Android does same-provider auto-upgrade if it determines that the recursive supports DoH (last I checked, if it's on Google's list). However, this means that unless you configure your own resolver, you're vulnerable to whoever controls the network substituting their own resolver. Firefox uses a set of vetted and pre-specified resolvers ("trusted recursive resolvers"), so is less vulnerable to this form of attack. I say "less vulnerable" because by default it will fall back to the system DNS on failure, but you can configure hard-fail.

You may or may not think this is a better design (I was one of the people responsible for Firefox doing things this way, so I do), but hopefully this explains the difference.

See: https://educatedguesswork.org/posts/dns-security-dox/ for more on the difference.

Mullvad runs a privacy-oriented DoH service, which is free to use regardless of whether you use their VPN service.

https://mullvad.net/en/help/dns-over-https-and-dns-over-tls

I like quad9

For Germany/EU there is ffmuc: https://social.ffmuc.net/@freifunkMUC/114087819103432120

Hopefully we will see more regional DOH providers instead of centralized ones.

For those wanting a bit of privacy, you can run your own DOH server[0]. Be aware that the upstream requests can still be tracked, but additional safety steps can be taken such as hosting your own dns resolver (bind/powerdns), sending dns/doh queries over a vpn or tor connection, or spanning queries over multiple sources. Each has its own security and privacy implications, which is beyond the scope of this comment :)

[0] https://github.com/DNSCrypt/doh-server

Wikimedia runs an experimental DoH server, see: https://meta.wikimedia.org/wiki/Wikimedia_DNS

NextDNS is great

One approach to mitigate this is to spread the queries to multiple DoH providers: https://www3.cs.stonybrook.edu/~mikepo/papers/k-resolver.mad...

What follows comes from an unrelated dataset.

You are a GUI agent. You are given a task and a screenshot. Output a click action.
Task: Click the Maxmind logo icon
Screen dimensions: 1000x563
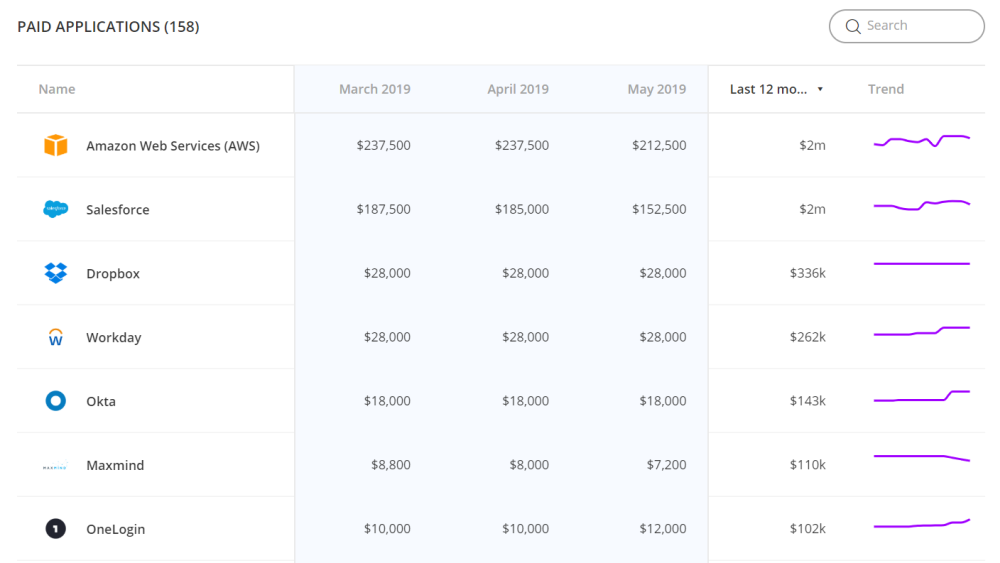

Actually, DoH doesn't change the situation here one way or the other, it's just a transport. It's true, that Firefox's approach to DoH ("trusted recursive resolver") does. centralize traffic some, but DoH need not be deployed this way. For example, Chrome does what's called same provider auto upgrade, which doesn't change the resolver, but just tries to use DoH if available.

Hey, just wanted to say thanks for your work on Waterfox!

> DoOH

How is the latency?

But if that request is going to a large provider (GCP, AWS, CloudFlare), without the hostname, the request is going to be close to meaningless for the snoop.

The promise is especially dangerous when a huge fraction of traffic doesn't use Encrypted Client Hello, [1] so the domain name is sent in the clear with the initial request to the server.

A while back I wrote a quick proof-of-concept that parses packet data from sniffglue [2] and ran it on my very low powered router to log all source IP address + hostname headers. It didn't even use a measurable amount of CPU, and I didn't bother to implement it efficiently, either.

I think it's safe to assume that anyone in a position to MITM you, including your ISP, could easily be logging this traffic if they want to.

[1] https://en.wikipedia.org/wiki/Server_Name_Indication#Encrypt...

[2] https://github.com/kpcyrd/sniffglue

I don't have any issues with it. NoScript and uBlock Origin are working fine for me.

That's pretty harsh. It works fine for me. But even if it didn't, I'd still use it just for uBlock Origin.

Edge canary runs on android with full extension support?

Outside of IP-blocking known popular DoH hosts (e.g. https://github.com/jameshas/Public-DoH-Lists, and even then it's not the best since there's overlap with popular DNS hosts like Cloudflare), there's no good way to do it without break-and-inspect. That's because DoH is TLS traffic over 443, just with DNS inside instead of HTTP.